This project demonstrates sentiment analysis on the NLTK movie reviews dataset using machine learning techniques. The project includes data preprocessing, feature extraction using TF-IDF vectorisation, and the implementation of two machine learning models: Multinomial Naive Bayes and Logistic Regression. The aim is to classify movie reviews as positive or negative based on their content.
- Pandas
- NLTK
- Scikit-Learn
- Seaborn
- Matplotlib
The dataset used in this project is the NLTK movie reviews dataset. It contains 2,000 movie reviews categorized into positive and negative sentiments.
- Source: NLTK library
- Categories: Positive, Negative
- Number of Reviews: 2,000
sentiment-analysis/
│
├── data/
│ └── movie_reviews_dataset.csv
│
├── notebook/
│ └── sentiment_analysis.ipynb
│
├── results/
│ ├── distribution_of_sentiment_categories.png
│ └── classification_report.txt
│
└── requirements.txt
-
Data Collection:
The dataset used for this project is the NLTK movie reviews dataset, containing 2,000 labeled movie reviews (positive or negative).
-
Data Preprocessing:
- Loading the Data: Using NLTK's built-in functions.

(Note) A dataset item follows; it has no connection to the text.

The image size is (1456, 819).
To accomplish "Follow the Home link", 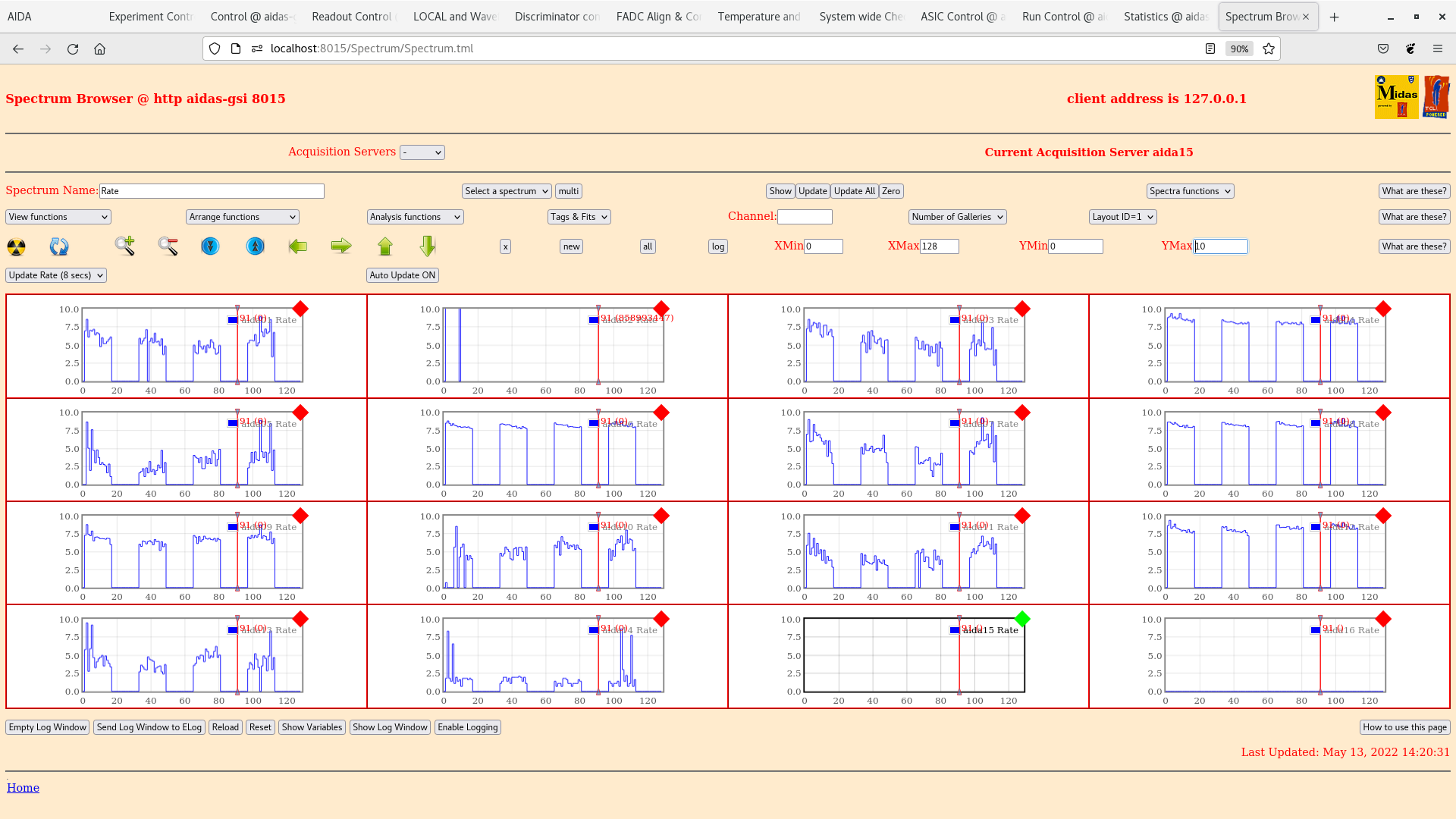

- Cleaning the Text Data: Removing stopwords, converting to lowercase, and removing punctuation.
- Tokenization: Converting text data into individual words.
- Dataframe Creation: Converting the cleaned data into a Pandas DataFrame and saving as a CSV file.
-
Exploratory Data Analysis (EDA):
- Checking for missing values and removing duplicates.

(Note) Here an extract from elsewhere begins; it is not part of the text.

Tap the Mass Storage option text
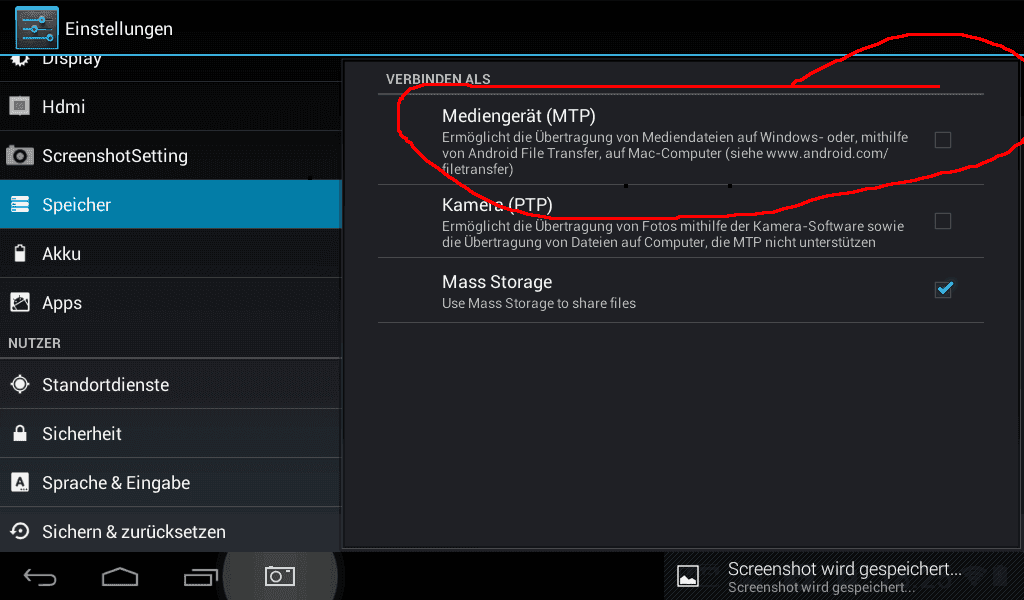point(497,282)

- Visualizing the distribution of sentiment categories.
-
Feature Extraction:
Using TF-IDF vectorization to transform text data into numerical features.
-
Model Building and Training:
- Splitting the data into training and testing sets (80-20 split).

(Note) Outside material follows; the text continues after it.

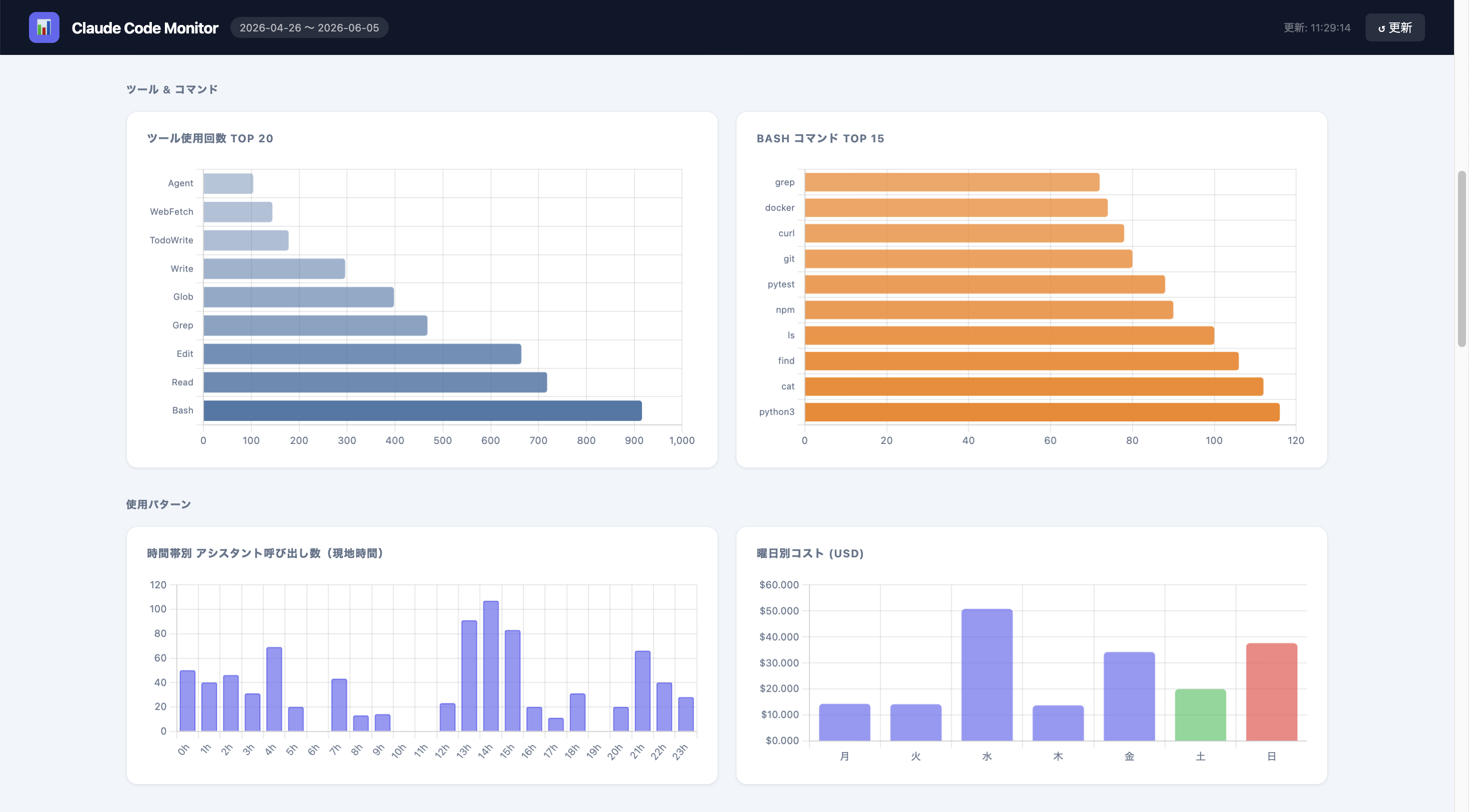This screenshot has width=1469, height=812.
Task: Select the 14h bar in hourly chart
Action: click(491, 666)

- Training a Multinomial Naive Bayes classifier and a Logistic Regression model on the TF-IDF features.
-
Model Evaluation:
Calculating the accuracy score and generating classification reports for both models.
- Clone the repository:
git clone https://github.com/ellahu1003/sentiment-analysis-project.git cd sentiment-analysis-project
- Install the required libraries:
pip install -r Requirements.txt
- Run the Jupyter Notebook:
jupyter notebook notebook/sentiment_analysis.ipynb
The 'Requirements.txt' file lists all the Python packages required to run the project. Install these dependencies to avoid any compatibility issues.
- The accuracy of the Multinomial Naive Bayes model: [0.785].
- The accuracy of the Logistic Regression model: [0.795].
- Detailed classification reports for both models are available in classification_report.txt.
- Distribution of the sentiment categories is visualised in distribution_of_sentiment_categories.png.
The sentiment analysis project successfully demonstrates the application of natural language processing and machine learning techniques to classify movie reviews as positive or negative. The Multinomial Naive Bayes and Logistic Regression models both performed well, with Logistic Regression slightly outperforming in terms of accuracy.